11 days ago I collected my first ever hearing aids. Not exactly in the plan for an average 23 year old, but hey, that’s what you get for being a medical mystery! Wait, I need to be completely serious for once. I joke around about my health a lot. I often, flippantly, make comments about it. Being that casual, or blunt, gives the impression that something isn’t a big deal, when it really is. Don’t judge me, it’s the only coping mechanism I have.
Right, back to the topic in hand – my hearing! More precisely, how have I been getting on with hearing aids?!?!?! Well, heck of a lot has changed. I may only have mild loss, but I didn’t realise how much I was missing out on. I guess that’s what happens when things disappear gradually.

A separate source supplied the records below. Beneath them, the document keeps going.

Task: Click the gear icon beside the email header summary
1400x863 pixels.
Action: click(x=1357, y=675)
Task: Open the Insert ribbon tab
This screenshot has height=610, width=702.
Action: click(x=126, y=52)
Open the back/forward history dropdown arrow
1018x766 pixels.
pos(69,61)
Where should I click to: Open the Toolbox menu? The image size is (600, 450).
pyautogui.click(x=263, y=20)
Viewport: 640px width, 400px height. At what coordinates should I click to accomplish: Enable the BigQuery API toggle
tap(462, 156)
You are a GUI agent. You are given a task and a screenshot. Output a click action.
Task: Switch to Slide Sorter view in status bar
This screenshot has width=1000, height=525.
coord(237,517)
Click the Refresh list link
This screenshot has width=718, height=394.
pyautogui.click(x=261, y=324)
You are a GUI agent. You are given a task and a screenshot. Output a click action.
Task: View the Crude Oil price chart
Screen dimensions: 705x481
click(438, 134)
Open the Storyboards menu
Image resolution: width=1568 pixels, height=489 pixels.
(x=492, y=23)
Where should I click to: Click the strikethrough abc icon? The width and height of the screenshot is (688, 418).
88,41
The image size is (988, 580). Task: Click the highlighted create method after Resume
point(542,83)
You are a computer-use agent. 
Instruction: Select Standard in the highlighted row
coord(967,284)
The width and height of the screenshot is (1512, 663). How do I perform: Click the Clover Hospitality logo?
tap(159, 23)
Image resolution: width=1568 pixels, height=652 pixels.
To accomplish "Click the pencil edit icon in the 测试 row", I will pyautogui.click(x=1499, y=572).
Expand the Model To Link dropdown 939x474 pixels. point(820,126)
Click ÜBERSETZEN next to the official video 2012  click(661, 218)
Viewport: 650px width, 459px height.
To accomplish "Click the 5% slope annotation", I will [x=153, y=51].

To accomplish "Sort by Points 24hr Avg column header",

“Blindness separates us from things; deafness separates us from people” – Helen Keller
Too be honest, it’s been… overwhelming these last couple of days. I’ve cried in disbelief more than once. It’s very hard to explain in words, but I’ll give it a shot. Think about comparing your bog-standard TV and a HD one. The difference? Well, it’s not that noticeable. It doesn’t hit your eyes as soon as you walk in to the room. But slowly, you realise. Everything seems crisper, and the colours seem to jump out the screen. If you watch a decent program like wildlife on a HD TV, it’s breath-taking. Everything seems more beautiful, as if that was even possible. That’s the closest way to describing using hearing aids.
I’ve been shopping, and now I can hear snippets of the conversations people are having as they walk past. I’ve walked into shops and been able to recognise the background music, just like listening to my iPod through headphones. I can understand what a cashier is saying to me. All of that used to be a single wall of noise, loud but indistinguishable.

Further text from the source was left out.